The Prime has a 1.8-liter four-cylinder engine that, along with two electric motors work to efficiently move the hatchback. Toyota has long since perfected the seamless technology of the engine switching between gasoline and electric and in the Prime it’s smooth and effortless.

The continuously variable transmission is the only drawback to the powertrain as it offers clunky shifts that seem to drag on for too long. The 8.8 kilowatt-hour lithium-ion battery pack can be recharged by plugging into any standard 110-volt outlet to achieve 25 miles of pure electric driving. The recharge time takes more than 10 hours on a standard 110, but that 25 miles of gas-free driving can be worth it.

Inside, the four-seat Prime is comfortable. But it’s important to note that it truly is a four-seat-only car with rear bucket seats. The angle of the rear seats is comfortable and legroom is adequate considering the Prime is considered a compact vehicle. The hatch styling offers more headroom, too, as well as 19.8 cubic feet of cargo room. The standard Prius hatchback has more cargo room, but with the battery pack of the Prime, some space is lost. But that’s why Toyota has so many Prius options.

There are three trims for the Prius Prime including Plus, Premium and Advanced. My tester was the Advanced trim which adds a premium audio system, blind spot monitors (much needed with the design of the C-pillar), rain-sensing wipers, a heated steering wheel and smartphone integration. The Prime’s MSRP exceeds $30,000, making it one of the pricier Prii on the road. My tester had a final MSRP of $33,985.

Fuel economy calculations are trickier with the electric battery assist.

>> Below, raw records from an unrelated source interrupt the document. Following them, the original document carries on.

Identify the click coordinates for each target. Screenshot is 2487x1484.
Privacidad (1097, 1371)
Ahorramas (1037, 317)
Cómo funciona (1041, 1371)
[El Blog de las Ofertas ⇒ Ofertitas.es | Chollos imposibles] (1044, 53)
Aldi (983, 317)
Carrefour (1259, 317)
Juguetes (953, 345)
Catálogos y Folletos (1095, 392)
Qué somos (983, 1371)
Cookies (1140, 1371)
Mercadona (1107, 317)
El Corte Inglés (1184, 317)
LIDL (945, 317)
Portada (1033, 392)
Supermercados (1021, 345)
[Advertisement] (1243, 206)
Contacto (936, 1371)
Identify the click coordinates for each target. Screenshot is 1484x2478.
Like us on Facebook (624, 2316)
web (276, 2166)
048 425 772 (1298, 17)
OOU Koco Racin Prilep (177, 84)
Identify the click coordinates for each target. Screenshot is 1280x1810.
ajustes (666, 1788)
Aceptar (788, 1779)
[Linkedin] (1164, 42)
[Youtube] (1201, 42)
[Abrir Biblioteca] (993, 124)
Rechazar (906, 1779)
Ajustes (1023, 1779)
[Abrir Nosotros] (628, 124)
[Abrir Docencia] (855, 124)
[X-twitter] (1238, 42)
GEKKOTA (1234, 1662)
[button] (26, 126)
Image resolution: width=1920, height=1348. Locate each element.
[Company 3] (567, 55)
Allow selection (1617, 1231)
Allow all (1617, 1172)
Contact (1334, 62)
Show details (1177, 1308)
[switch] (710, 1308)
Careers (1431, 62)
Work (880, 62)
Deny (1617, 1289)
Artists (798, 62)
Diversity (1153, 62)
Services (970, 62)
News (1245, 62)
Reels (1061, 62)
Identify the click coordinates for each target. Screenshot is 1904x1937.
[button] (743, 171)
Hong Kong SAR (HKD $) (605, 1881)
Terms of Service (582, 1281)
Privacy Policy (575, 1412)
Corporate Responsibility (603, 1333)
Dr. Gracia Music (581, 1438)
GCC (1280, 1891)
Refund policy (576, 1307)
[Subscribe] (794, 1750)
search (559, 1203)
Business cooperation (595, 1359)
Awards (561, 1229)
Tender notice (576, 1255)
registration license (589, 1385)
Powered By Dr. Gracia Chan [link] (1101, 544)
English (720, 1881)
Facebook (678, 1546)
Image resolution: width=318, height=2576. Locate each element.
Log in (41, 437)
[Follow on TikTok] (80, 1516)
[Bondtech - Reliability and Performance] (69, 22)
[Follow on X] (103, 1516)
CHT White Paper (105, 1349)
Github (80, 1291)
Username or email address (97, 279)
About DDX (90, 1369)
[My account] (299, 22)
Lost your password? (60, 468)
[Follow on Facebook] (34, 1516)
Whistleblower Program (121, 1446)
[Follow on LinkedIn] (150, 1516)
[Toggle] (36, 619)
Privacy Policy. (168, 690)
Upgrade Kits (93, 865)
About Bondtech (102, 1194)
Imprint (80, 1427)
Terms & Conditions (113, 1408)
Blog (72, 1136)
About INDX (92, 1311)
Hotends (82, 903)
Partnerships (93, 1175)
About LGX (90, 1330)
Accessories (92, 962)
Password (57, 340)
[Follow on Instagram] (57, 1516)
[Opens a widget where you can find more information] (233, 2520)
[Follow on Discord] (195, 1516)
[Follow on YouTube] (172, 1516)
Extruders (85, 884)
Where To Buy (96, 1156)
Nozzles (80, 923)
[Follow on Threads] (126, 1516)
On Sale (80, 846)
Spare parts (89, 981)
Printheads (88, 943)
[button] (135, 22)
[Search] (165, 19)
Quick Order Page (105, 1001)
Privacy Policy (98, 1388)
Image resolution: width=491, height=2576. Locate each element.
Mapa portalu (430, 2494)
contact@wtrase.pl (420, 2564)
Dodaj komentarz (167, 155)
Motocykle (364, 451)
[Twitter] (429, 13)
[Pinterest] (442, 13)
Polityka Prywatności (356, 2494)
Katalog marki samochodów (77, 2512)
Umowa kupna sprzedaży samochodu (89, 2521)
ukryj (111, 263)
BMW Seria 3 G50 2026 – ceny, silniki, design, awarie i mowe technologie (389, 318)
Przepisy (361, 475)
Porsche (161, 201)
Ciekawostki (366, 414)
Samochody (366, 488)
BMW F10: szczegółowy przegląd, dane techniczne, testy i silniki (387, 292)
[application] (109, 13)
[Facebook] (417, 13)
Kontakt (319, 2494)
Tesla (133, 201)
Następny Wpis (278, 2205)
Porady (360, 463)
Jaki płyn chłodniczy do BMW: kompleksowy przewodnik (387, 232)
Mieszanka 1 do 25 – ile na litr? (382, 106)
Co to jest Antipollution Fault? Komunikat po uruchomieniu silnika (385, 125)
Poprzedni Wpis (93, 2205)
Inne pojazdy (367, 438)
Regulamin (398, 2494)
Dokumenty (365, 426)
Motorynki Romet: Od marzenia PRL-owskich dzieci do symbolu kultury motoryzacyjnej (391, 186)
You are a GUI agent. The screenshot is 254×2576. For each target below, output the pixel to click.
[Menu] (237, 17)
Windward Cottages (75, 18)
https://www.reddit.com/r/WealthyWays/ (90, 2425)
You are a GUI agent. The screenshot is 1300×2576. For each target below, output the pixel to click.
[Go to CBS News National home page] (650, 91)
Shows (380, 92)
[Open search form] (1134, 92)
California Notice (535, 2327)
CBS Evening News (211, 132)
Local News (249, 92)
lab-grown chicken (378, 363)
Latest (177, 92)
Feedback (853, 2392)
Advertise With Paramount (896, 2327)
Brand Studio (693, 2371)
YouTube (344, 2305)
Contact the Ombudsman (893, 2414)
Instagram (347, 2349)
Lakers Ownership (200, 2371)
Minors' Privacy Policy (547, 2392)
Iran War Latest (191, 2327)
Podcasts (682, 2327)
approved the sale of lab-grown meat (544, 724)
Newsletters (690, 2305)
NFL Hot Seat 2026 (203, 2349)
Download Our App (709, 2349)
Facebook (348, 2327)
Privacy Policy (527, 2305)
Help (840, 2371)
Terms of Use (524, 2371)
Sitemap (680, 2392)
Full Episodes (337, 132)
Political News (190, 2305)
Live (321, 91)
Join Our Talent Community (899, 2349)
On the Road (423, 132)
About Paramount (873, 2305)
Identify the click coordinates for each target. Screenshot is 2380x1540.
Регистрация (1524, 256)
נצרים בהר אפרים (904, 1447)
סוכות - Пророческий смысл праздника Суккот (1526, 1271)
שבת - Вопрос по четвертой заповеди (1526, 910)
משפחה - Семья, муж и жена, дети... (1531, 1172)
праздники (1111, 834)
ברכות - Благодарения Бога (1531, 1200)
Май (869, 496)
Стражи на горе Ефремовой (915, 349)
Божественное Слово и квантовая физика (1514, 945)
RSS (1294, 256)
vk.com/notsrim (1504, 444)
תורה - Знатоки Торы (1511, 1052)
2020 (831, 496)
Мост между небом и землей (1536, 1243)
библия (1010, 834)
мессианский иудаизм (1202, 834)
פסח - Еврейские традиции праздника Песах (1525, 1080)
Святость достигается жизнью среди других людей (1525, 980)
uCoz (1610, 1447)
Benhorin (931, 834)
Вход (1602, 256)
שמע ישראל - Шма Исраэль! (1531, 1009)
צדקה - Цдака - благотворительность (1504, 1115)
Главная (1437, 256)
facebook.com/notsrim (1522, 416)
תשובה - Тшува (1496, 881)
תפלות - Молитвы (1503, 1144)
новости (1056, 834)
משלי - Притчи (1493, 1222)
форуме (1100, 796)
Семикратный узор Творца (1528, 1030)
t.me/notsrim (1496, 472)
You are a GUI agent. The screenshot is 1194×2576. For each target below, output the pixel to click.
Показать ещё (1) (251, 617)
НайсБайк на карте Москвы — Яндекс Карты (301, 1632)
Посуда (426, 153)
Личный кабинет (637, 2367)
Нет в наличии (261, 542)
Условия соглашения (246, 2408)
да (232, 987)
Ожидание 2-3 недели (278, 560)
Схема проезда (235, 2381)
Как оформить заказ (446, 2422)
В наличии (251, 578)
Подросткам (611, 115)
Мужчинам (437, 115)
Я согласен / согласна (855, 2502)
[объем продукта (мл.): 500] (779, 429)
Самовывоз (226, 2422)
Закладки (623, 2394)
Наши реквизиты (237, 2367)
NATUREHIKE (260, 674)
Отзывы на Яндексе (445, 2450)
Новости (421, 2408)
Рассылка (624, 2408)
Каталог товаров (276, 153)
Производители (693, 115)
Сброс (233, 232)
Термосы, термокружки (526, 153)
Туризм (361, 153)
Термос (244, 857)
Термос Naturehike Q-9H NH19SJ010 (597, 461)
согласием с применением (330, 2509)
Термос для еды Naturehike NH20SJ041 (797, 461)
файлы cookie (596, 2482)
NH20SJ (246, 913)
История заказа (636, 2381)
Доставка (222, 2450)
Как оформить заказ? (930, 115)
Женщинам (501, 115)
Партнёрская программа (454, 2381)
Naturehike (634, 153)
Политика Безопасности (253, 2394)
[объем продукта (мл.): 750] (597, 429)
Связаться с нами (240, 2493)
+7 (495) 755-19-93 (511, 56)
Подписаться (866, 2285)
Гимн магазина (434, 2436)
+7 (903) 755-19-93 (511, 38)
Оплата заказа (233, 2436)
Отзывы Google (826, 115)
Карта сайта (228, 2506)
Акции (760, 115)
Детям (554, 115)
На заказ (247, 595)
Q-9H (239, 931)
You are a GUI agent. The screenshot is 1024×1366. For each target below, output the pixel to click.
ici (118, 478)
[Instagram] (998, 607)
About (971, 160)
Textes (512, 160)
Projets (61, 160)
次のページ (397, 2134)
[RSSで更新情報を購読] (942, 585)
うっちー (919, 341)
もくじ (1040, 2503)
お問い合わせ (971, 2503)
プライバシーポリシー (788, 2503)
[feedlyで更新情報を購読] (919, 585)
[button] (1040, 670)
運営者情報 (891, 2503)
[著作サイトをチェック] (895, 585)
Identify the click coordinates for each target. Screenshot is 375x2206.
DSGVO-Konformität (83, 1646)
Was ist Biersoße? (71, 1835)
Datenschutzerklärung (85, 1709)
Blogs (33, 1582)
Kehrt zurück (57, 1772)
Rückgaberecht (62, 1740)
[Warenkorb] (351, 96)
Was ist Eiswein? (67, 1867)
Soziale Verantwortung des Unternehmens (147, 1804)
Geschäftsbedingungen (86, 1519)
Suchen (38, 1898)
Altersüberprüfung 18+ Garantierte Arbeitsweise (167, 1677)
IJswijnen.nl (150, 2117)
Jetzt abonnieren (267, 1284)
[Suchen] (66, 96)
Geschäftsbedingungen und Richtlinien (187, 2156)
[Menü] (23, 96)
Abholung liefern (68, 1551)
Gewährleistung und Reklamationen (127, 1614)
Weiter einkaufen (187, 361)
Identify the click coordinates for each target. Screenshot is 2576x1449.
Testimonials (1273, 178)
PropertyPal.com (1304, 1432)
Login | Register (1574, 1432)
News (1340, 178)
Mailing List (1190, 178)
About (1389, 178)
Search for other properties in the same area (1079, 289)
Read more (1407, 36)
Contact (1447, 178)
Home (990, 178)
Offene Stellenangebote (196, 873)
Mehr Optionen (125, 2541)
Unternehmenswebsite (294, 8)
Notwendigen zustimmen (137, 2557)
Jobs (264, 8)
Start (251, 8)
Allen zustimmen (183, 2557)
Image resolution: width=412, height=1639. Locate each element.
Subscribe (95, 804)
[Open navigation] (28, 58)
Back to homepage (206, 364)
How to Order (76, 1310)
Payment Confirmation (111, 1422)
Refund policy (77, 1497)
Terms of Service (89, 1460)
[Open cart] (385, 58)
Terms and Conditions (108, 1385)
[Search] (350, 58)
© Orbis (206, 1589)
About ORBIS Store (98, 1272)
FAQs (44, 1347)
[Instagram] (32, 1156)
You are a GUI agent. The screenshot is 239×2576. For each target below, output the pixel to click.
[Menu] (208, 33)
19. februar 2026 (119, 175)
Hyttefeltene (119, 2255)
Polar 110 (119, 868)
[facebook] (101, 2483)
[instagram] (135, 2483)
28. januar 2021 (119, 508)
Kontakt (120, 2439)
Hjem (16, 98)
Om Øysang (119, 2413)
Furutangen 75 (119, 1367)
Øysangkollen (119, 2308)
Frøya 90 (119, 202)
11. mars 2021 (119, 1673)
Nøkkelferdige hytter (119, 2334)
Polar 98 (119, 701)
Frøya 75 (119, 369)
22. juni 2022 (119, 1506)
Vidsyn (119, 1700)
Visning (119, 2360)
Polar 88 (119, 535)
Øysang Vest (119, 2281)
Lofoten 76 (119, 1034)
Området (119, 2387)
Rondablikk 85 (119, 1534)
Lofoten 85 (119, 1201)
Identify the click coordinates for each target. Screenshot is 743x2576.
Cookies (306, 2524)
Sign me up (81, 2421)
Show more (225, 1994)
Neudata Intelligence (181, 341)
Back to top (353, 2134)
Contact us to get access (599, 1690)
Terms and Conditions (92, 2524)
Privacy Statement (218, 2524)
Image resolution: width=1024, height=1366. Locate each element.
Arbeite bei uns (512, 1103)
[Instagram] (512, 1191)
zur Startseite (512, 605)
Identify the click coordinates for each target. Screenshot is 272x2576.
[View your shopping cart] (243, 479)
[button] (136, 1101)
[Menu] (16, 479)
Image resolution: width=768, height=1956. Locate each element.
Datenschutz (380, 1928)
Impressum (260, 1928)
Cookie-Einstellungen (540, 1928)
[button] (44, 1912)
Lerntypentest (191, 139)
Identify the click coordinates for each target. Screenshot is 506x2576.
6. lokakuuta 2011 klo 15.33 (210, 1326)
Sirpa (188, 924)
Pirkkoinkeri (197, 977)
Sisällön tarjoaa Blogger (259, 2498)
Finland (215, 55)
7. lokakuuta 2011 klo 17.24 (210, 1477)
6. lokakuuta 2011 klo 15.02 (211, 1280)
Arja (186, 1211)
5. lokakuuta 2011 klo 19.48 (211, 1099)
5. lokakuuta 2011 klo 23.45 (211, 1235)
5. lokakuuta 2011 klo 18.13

Theoretically, if you only drove the Prime at 25 mile increments the fuel economy would be infinite. I drove the Prius Prime north of Detroit and only had to refuel at my destination, meaning I exceeded 53 mpg on a full battery and full tank. A big knock with the Prius has been a lack of power, but that felt like a non-issue during my mostly highway trek to Michigan. Through stop-and-go construction and then back up to highway speed, the Prius was never pokey or felt out of place.

Whatever definition you want to use for the word prime, the 2017 Toyota Prius Prime is a new offering and shows the evolution of this hybrid. With hot styling and more fuel-sipping technology, this is a plug-in hybrid that’s hitting its prime for sure.